_SET PROBLEM_
Rewrite the data from the line containing "Task: Edit the resource link retrieval script" through the end, replacing "screenshot" with "image" and changing nothing else. Omit the pictures from your answer.

Word and element pointing data
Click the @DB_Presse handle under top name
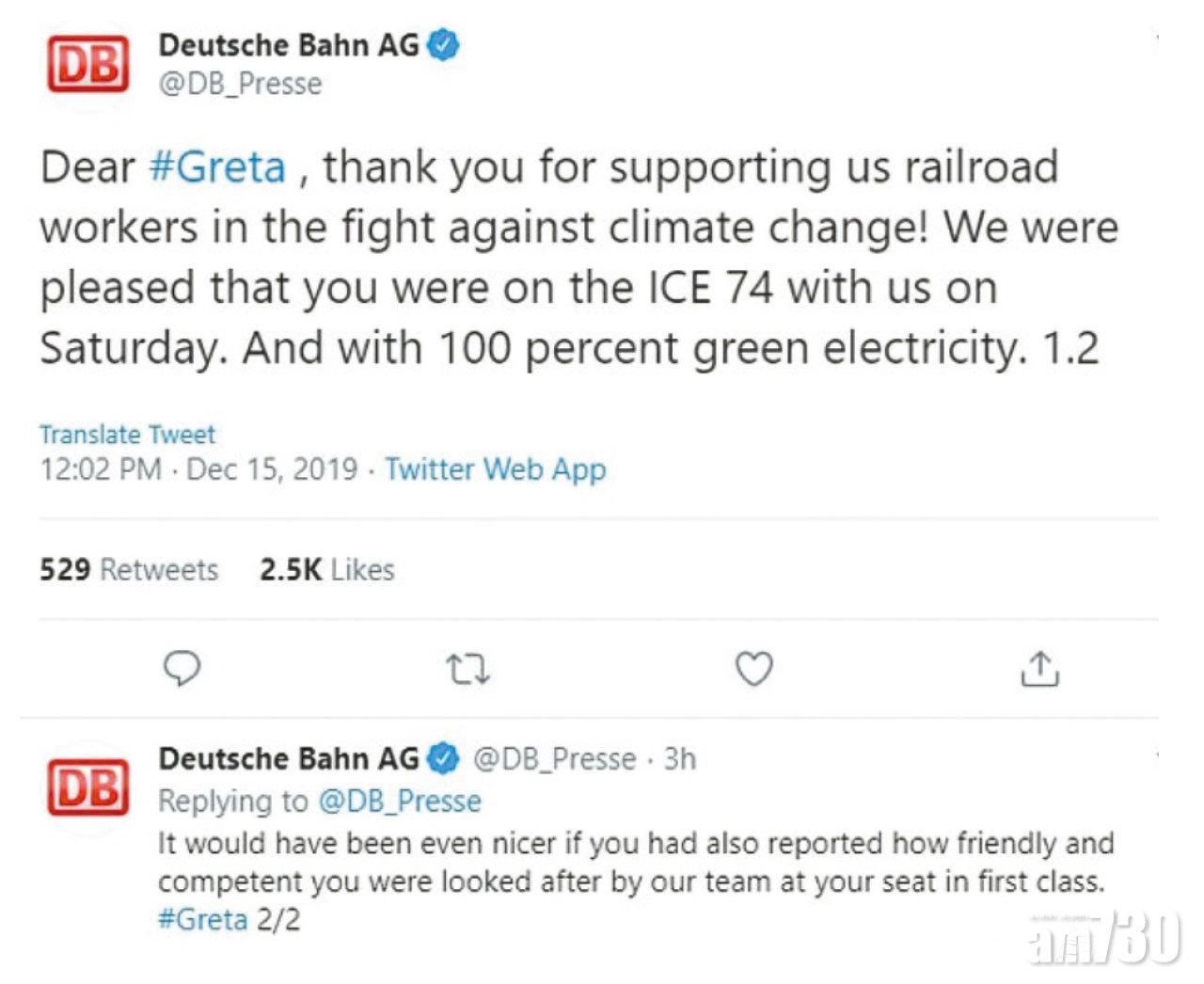Screen dimensions: 1204x984 [240, 84]
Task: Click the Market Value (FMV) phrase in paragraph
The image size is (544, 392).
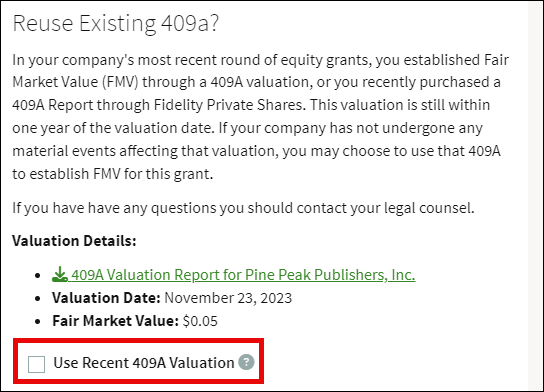Action: pyautogui.click(x=75, y=83)
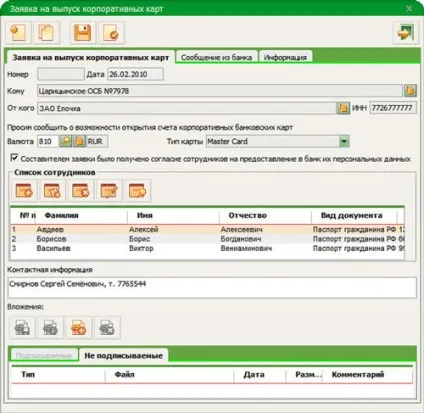Click the orange add attachment icon
This screenshot has width=424, height=413.
coord(79,327)
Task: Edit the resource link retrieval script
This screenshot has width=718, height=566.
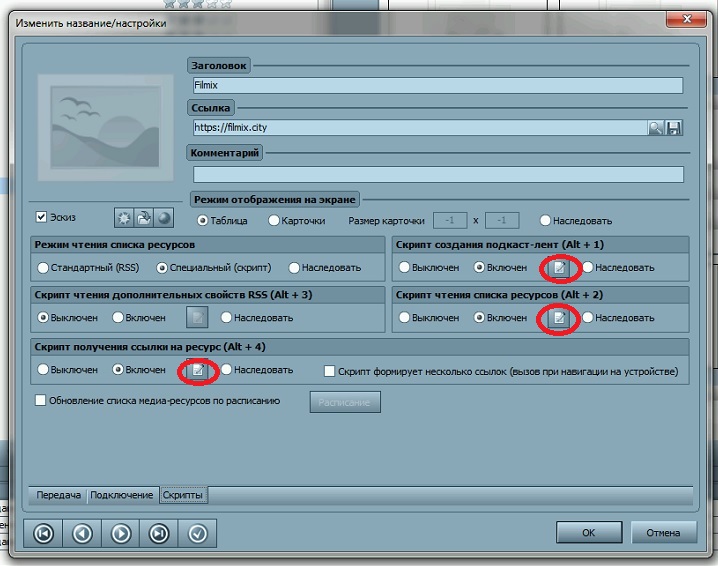Action: (x=199, y=370)
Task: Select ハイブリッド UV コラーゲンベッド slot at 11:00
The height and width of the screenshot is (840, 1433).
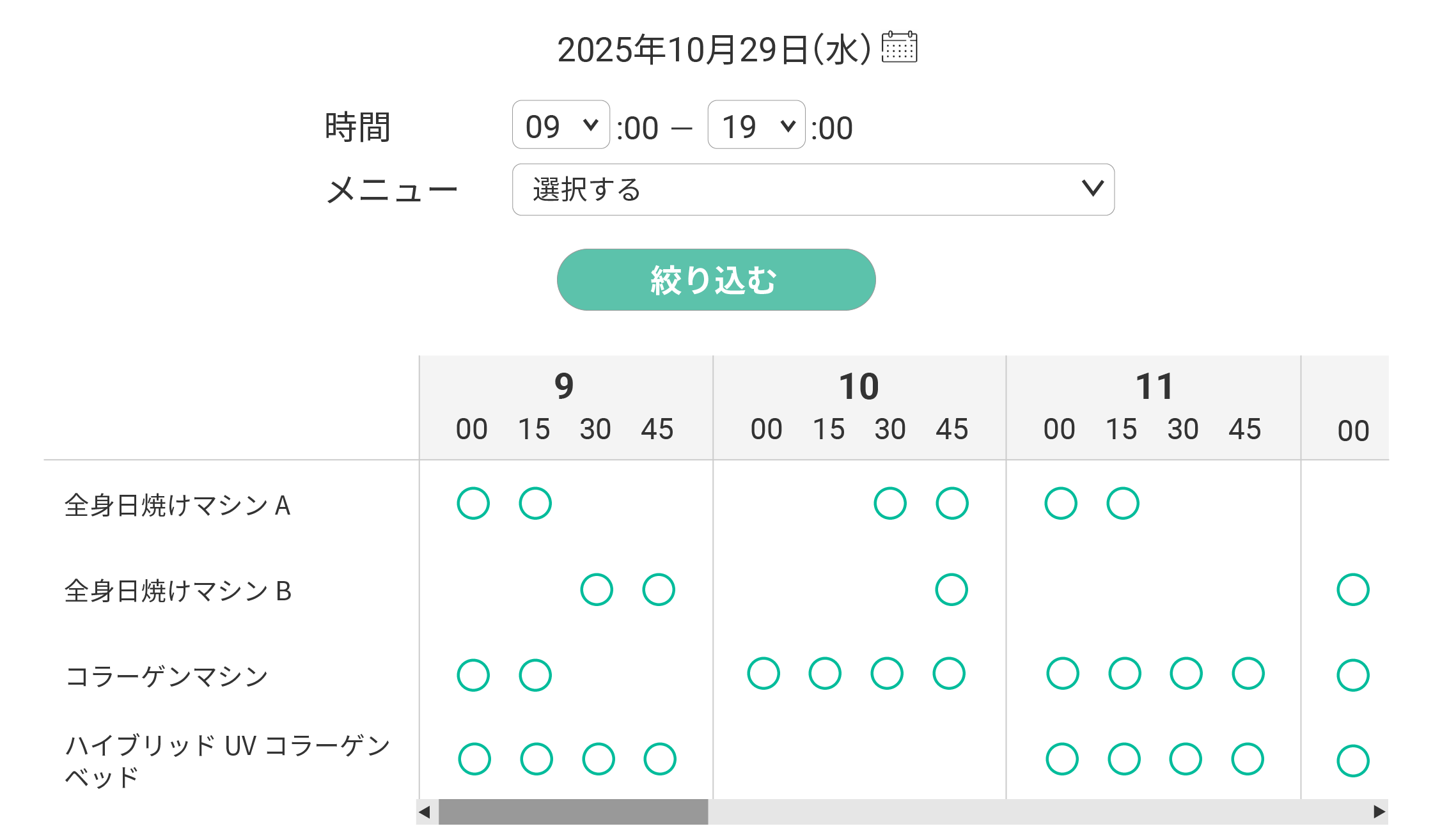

_EXERCISE ANSWER_
Task: Edit the resource link retrieval script
This image has width=718, height=566.
Action: (x=199, y=370)
Task: Select ハイブリッド UV コラーゲンベッド slot at 11:00
The height and width of the image is (840, 1433).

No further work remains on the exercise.